The Cider Apple Business
The business idea came from Peter Mitchell of Peter Mitchell F&D Ltd. http://www.mitchell-food-drink.co.uk/ who does consultancy work in the cider industry and runs training courses for cider makers. Peter had noticed that while there were a lot of budding cider makers from London and the home counties, there were no local sources of cider apples. Hence the idea was born to grow cider apples in Surrey for sale to home brewers.
Peter suggested the mix of different types of cider apples which were translated into specific varieties by John Worle, a renowned West Country grower of cider apple trees www.johnworle.co.uk
John suggested a mix of traditional and 21st century cider apple varieties which would give a wide spread of types and harvesting dates.
The improved grassland section
The remainder of the lower (northern) piece of Orchard Rise, about 10 acres (4 ha.) has been put down to an improved clover/rye mixture which produces an impressive amount of fodder which is sold to a neighbouring farmer for his cattle.
The Meadow section
The upper (southern) section is intended to be developed as a traditional, organic chalkland meadow with a view to either selling the hay as such or harvesting seed for sale. The main problem is that the fertility of the soil is still very high which means that tall grass species tend to dominate and crowd out the annual and perennial flower and herb species. I have made some progress by taking off a hay cut every year for the last ten but there is still some way to go.

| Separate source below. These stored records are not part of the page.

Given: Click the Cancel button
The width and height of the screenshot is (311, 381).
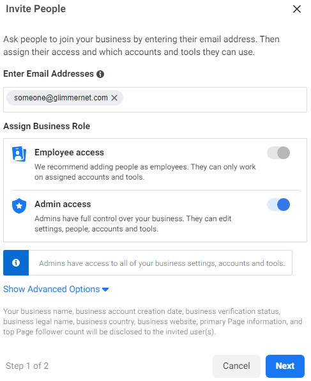Looking at the screenshot, I should 236,366.

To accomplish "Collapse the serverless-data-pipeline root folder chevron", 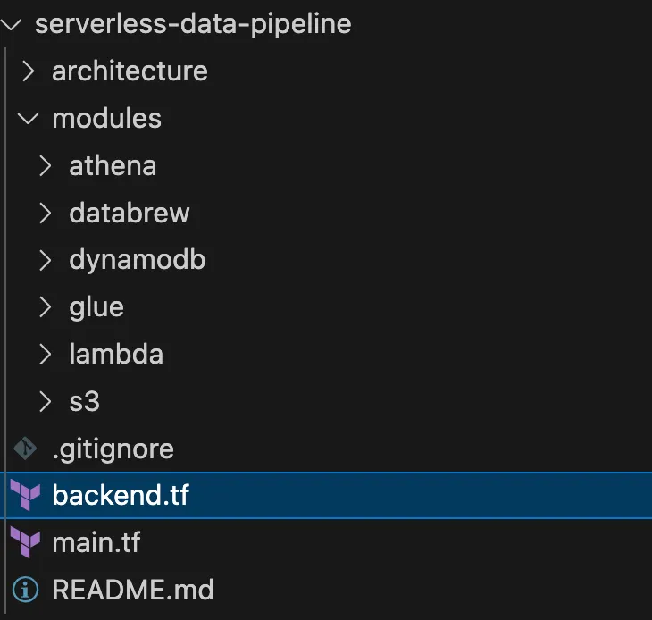I will tap(13, 24).
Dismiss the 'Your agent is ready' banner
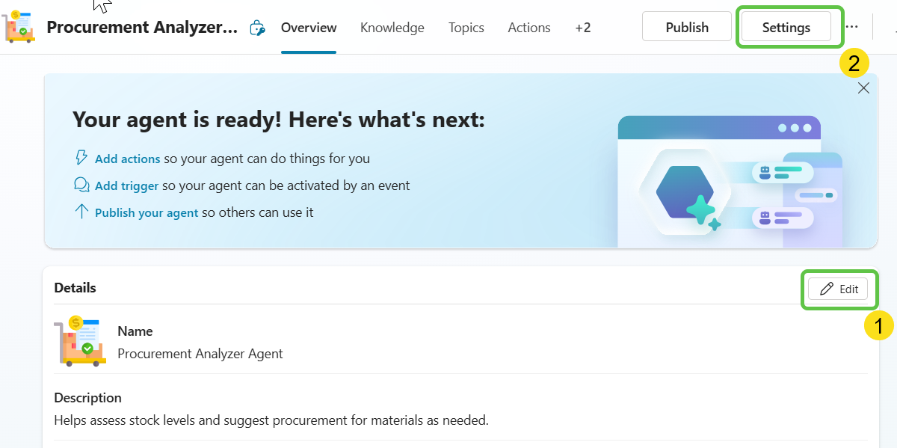This screenshot has height=448, width=897. 863,88
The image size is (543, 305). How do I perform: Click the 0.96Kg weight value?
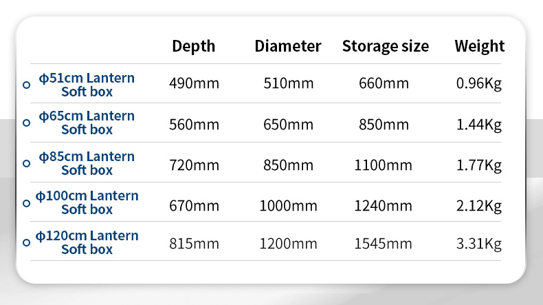pyautogui.click(x=478, y=83)
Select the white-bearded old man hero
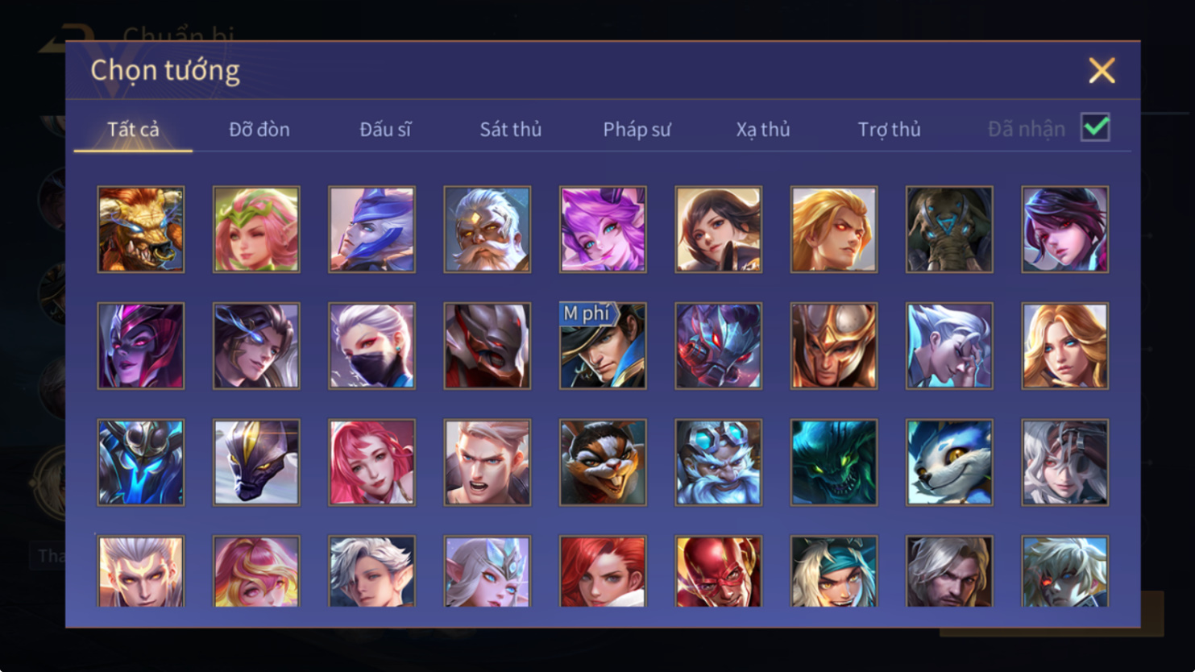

The second problem is that there are still some viable ragwort seeds in the soil and, at the moment, I am still having to spot spray with Roundup (glyphosate). The numbers are reducing year by year and I will soon be in a position to pull rather than spray.
The Shere Hill Climb
Four years ago, I was approached by the organisers of the Shere Hill Climb http://sherehillclimb.co.uk/ who were looking for a piece of land next to Staple Lane which could be used to park the many hundreds of cars for the spectators and participants in the Hill Climb. They have run this event now for three years using Orchard Rise as their car park and paddock. This fits in well, since the hay\silage crop has been taken before the event starts and so the field is covered in short grass. The ground nesting birds have long fledged.